サービス名:High Topo(ハイトポ)

会社名:Hightopo

拠点:中国

  • ブラウザベースのスマートシティ、スマートファクトリー、スマートビルディングのシステムを開発する企業
  • BIMや点群データはもちろん、IoTのセンサーデータ、天気などのAPIの情報をシステム上で可視化することができるサービス
  • 街の気温や人の情報等、街中に設置しているセンサーの情報を抽出し可視化することで、都市計画などに活用できる

51WORLD LOGOサービス名:Smart City Operation System(スマートシティオペレーションシステム)

会社名:51World(フィフティワンワールド)

拠点:中国

  • スマートシティを構築する上で必要なシステムを作っている会社
  • BIM/点群、センサー情報の可視化の他、監視カメラなどの情報も扱うことができ、一元的に可視化するサービスを提供している
  • 監視カメラの映像を解析して細かい情報を可視化している。参考動画

中国はエネルギーや大気汚染の規制が厳しいため、デジタルツインのシステムを使って、どこの建物がCO2の排出量が多いかを把握し、一定基準を超えると、すぐにその会社に通知が届くようなシステムがある。

全世界共通の課題として掲げられている気候変動。中国の習近平主席は、2030年までにCO2排出量をピークアウトさせ、2060年までにカーボンニュートラルを実現する「3060目標」を公表している。

気候変動問題の解決に向けたサービスが徐々に増えてきたというのが、中国のデジタルツイン市場の傾向だ。

• _作業内容_:
a – 本文のうち「全世界共通の課題として掲げられている気候変動」で始まる段落を、主な事実を残してより短く書き直してください。
b – 次の(i)〜(iii)が本文と合っているかをそれぞれ「はい」か「いいえ」で答え、判断の決め手となる本文の語句をそのまま引用せよ。(i) Hightopoの拠点は中国である。(ii) 51Worldのサービスは監視カメラの情報も扱える。(iii) 「3060目標」では2030年までにカーボンニュートラルを実現するとしている。
本文に書かれていることだけを根拠にすること。

• _収集したデータ項目_:

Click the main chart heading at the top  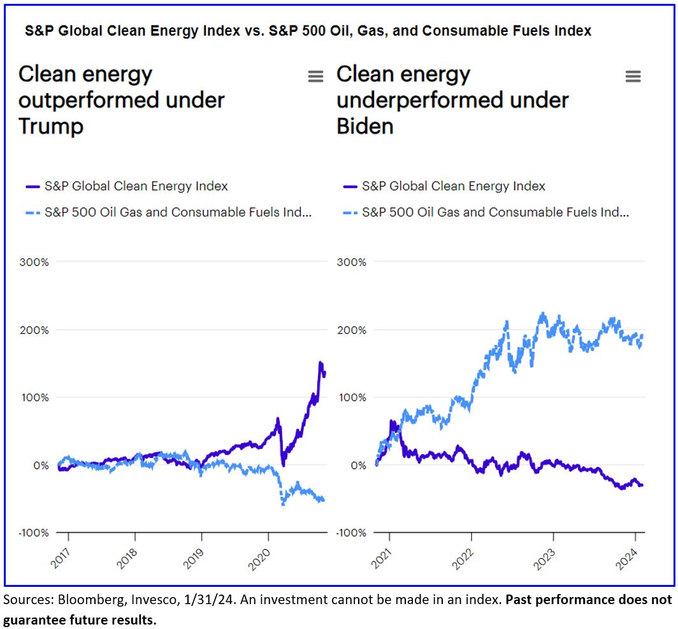[308, 31]
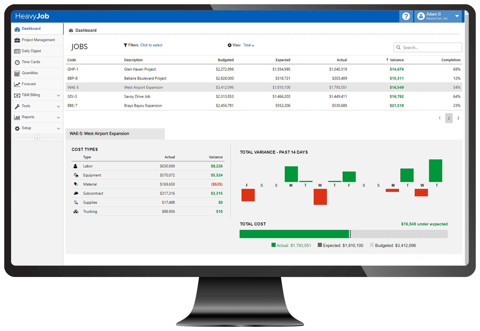Viewport: 480px width, 331px height.
Task: Go to page 3 of jobs
Action: (458, 118)
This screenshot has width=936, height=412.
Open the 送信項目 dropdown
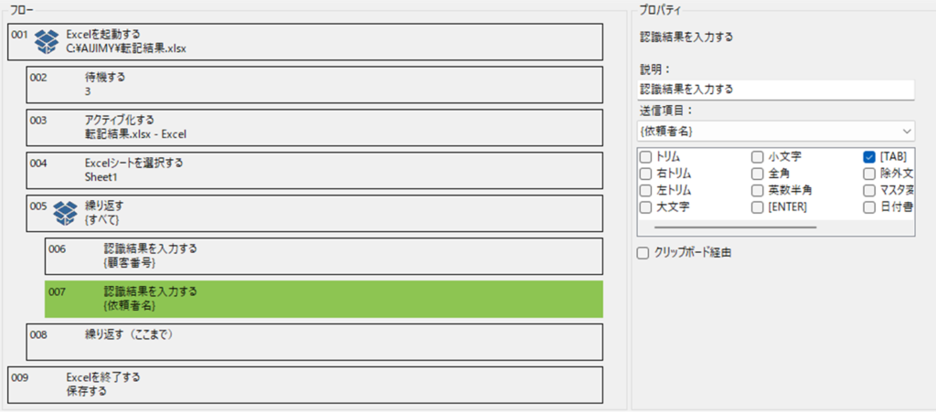[x=776, y=132]
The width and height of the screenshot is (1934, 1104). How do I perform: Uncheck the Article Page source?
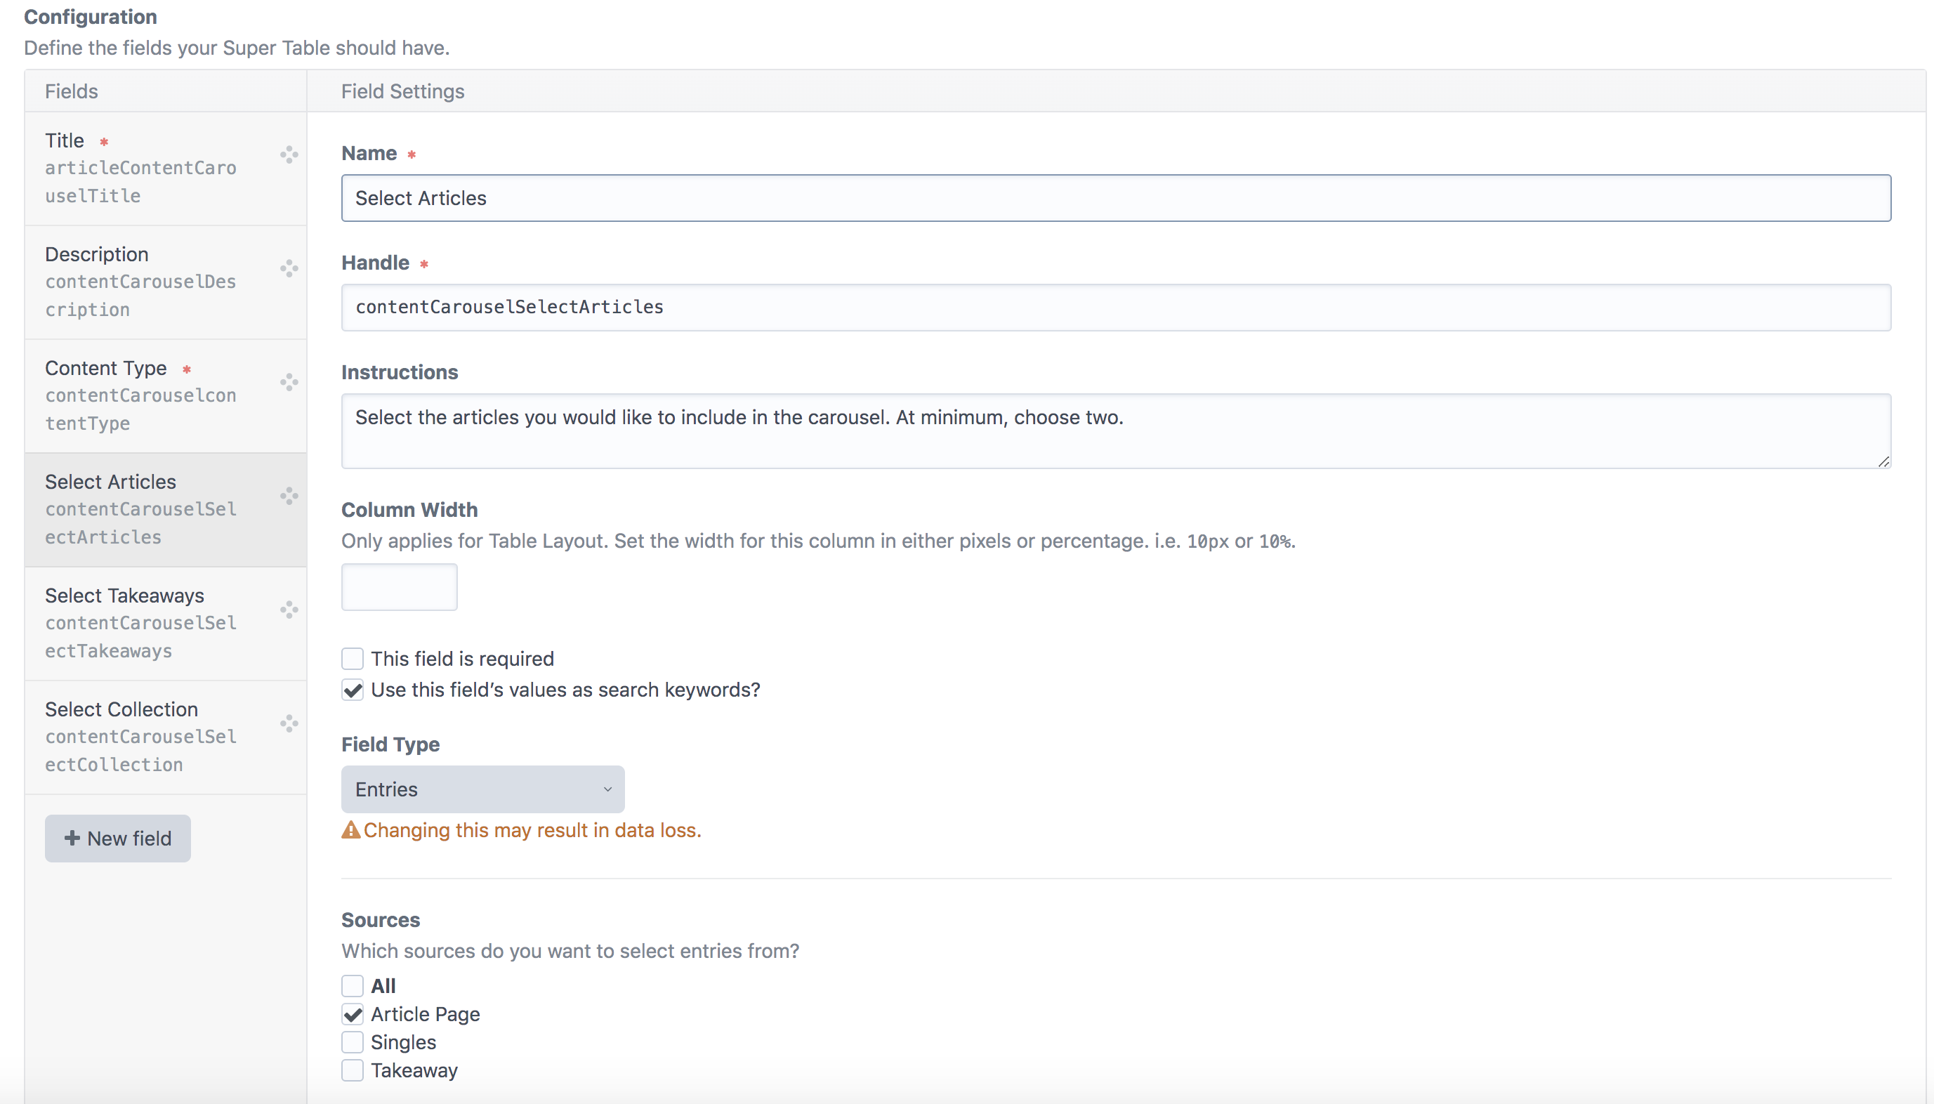352,1014
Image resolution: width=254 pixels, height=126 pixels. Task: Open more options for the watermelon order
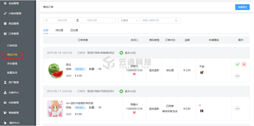pos(237,76)
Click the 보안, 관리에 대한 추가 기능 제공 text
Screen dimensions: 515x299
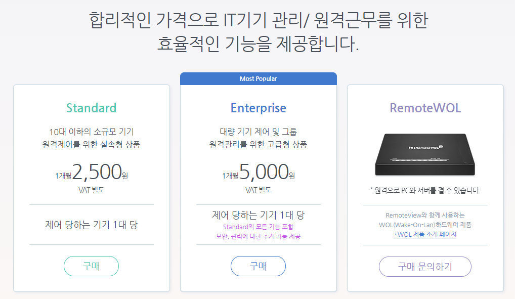pyautogui.click(x=258, y=236)
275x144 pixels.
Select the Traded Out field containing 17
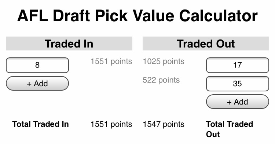pyautogui.click(x=238, y=65)
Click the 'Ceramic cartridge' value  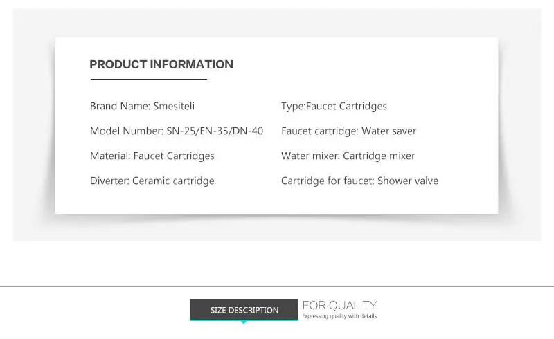pos(173,181)
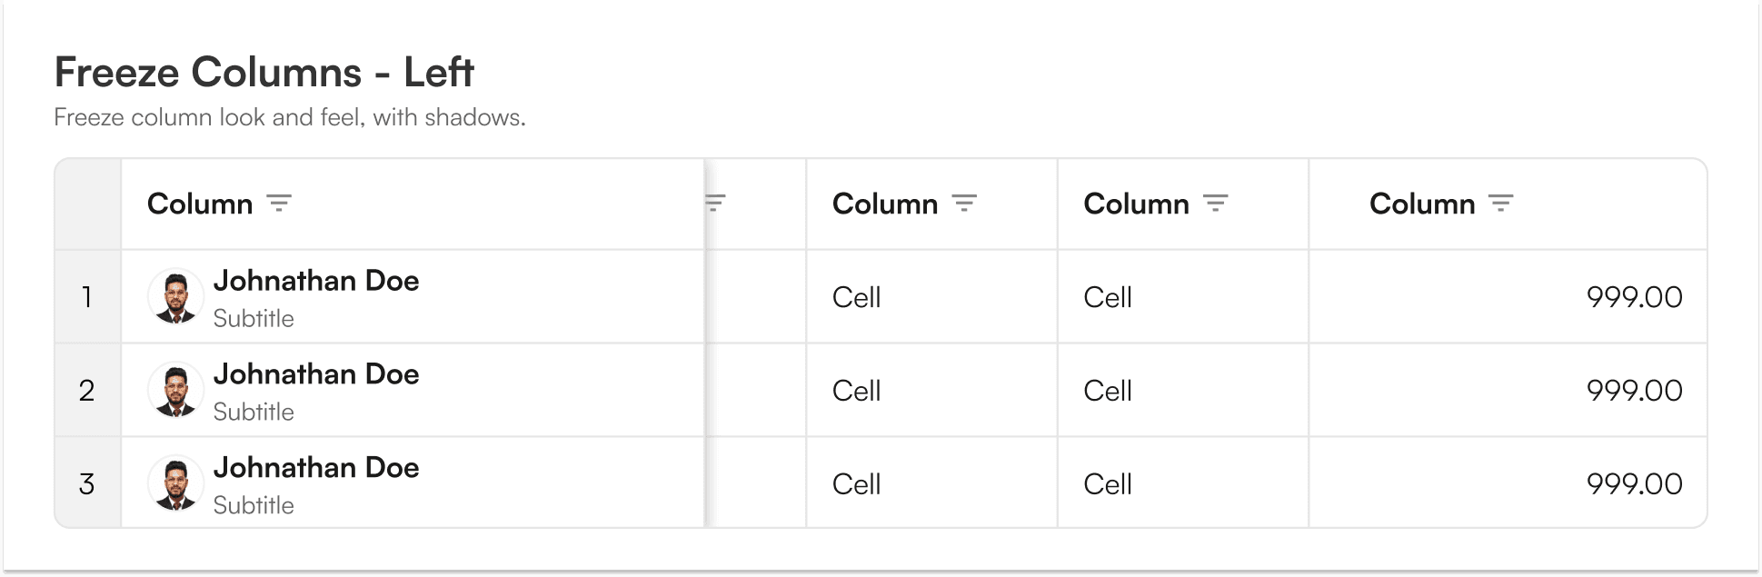This screenshot has height=577, width=1762.
Task: Select row number 2
Action: click(87, 391)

• _作業への回答_:
a – 気候変動は世界共通の課題であり、習近平主席は2030年までにCO2排出量をピークアウトさせ、2060年までにカーボンニュートラルを実現する「3060目標」を公表している。

b –
(i) はい。「拠点:中国」
(ii) はい。「監視カメラなどの情報も扱うことができ」
(iii) いいえ。「2060年までにカーボンニュートラルを実現する」